● **Text shown**
┌──

This has been a rough week for losing interesting figures in the
entertainment industry. But for as much
attention which is (rightfully) being paid to legendary satirist Stan Freberg, to
character actor and Clint Eastwood’s comic foil Geoffrey Lewis, and even to James Best,
who played the lovably inept Sheriff Rosco P. Coltrane on The Dukes of Hazzard,
two forces in television music also died this week that you might not have
heard about. Neither of them were very
well known, but just by longevity alone (both lived way into their nineties),
they each left a mark on entertainment in very unusual ways.
Milton DeLugg is probably best known as the bandleader for
the Chuck Barris free-for-all known as The
Gong Show. Barris called the band
“Milton DeLugg and his Band with a Thug”, a play on the name of Bob Hope’s better-known
house band, “Les Brown and his Band of Renown.”

└──

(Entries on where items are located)
┌──

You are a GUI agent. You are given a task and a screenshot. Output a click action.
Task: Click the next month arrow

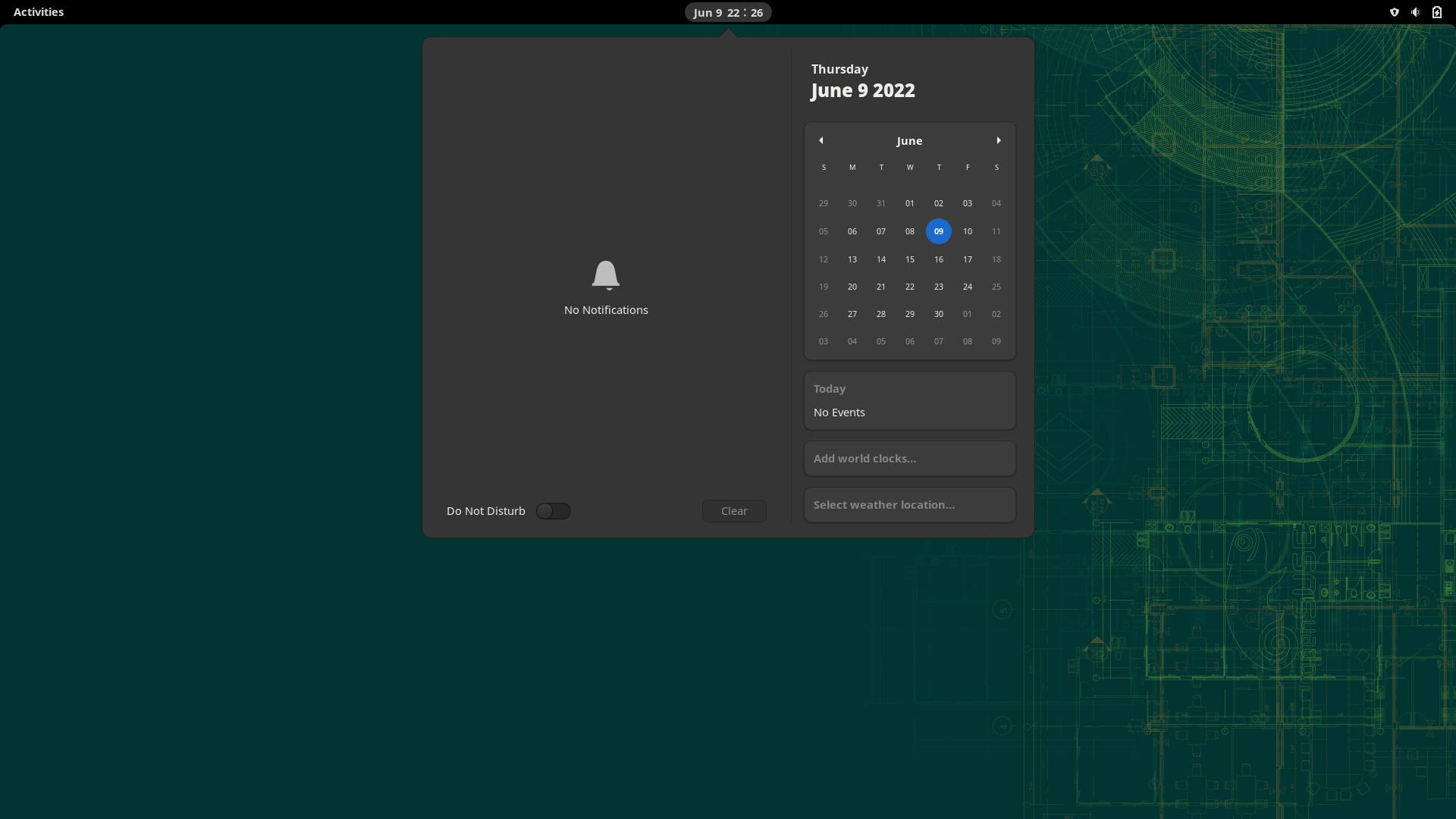[999, 140]
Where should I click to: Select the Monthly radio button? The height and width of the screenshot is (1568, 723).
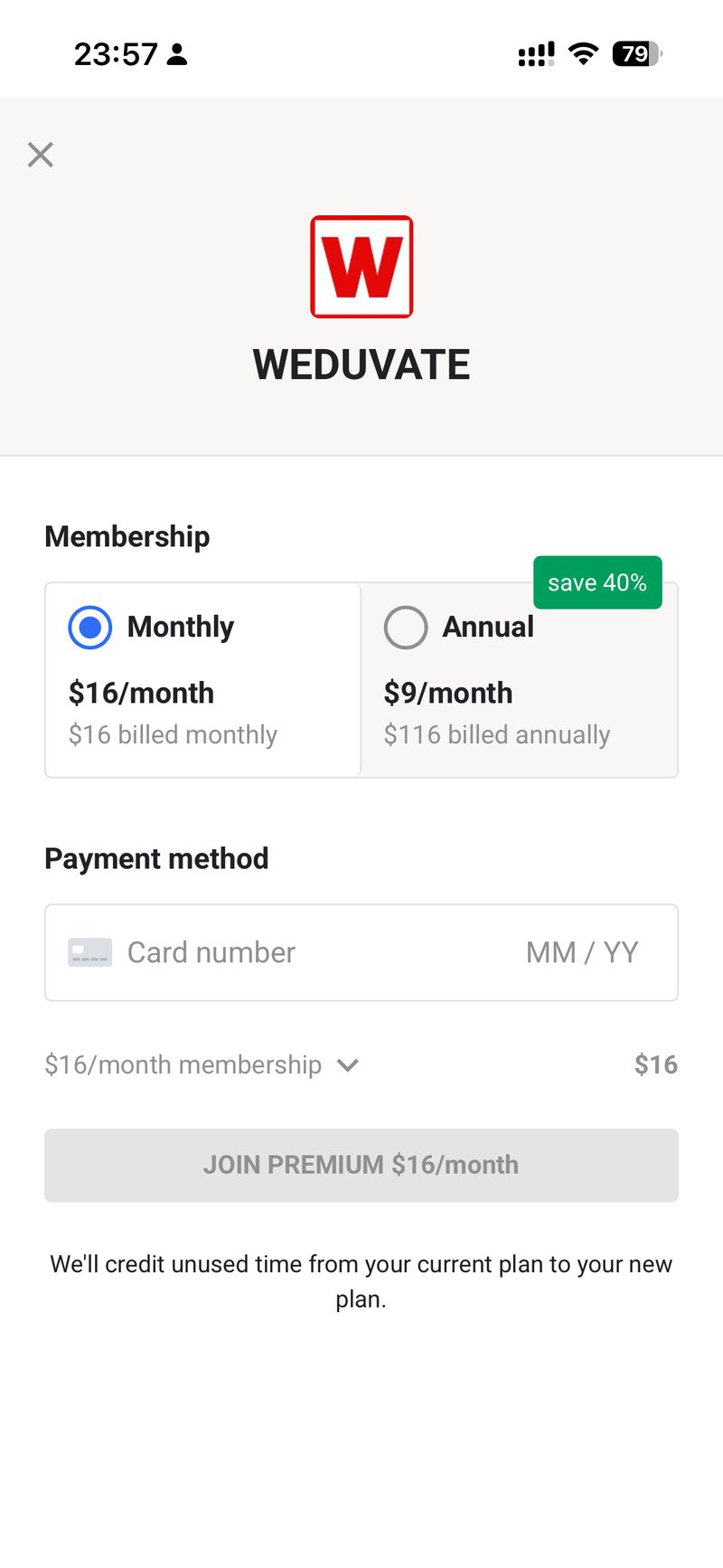click(90, 627)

└──

● **Exercise directions**
Reproduce word for word the stretch of the piece on this week's entertainment deaths from "This has been" through "very unusual ways.".

● **Solution to this exercise**
This has been a rough week for losing interesting figures in the
entertainment industry. But for as much
attention which is (rightfully) being paid to legendary satirist Stan Freberg, to
character actor and Clint Eastwood’s comic foil Geoffrey Lewis, and even to James Best,
who played the lovably inept Sheriff Rosco P. Coltrane on The Dukes of Hazzard,
two forces in television music also died this week that you might not have
heard about. Neither of them were very
well known, but just by longevity alone (both lived way into their nineties),
they each left a mark on entertainment in very unusual ways.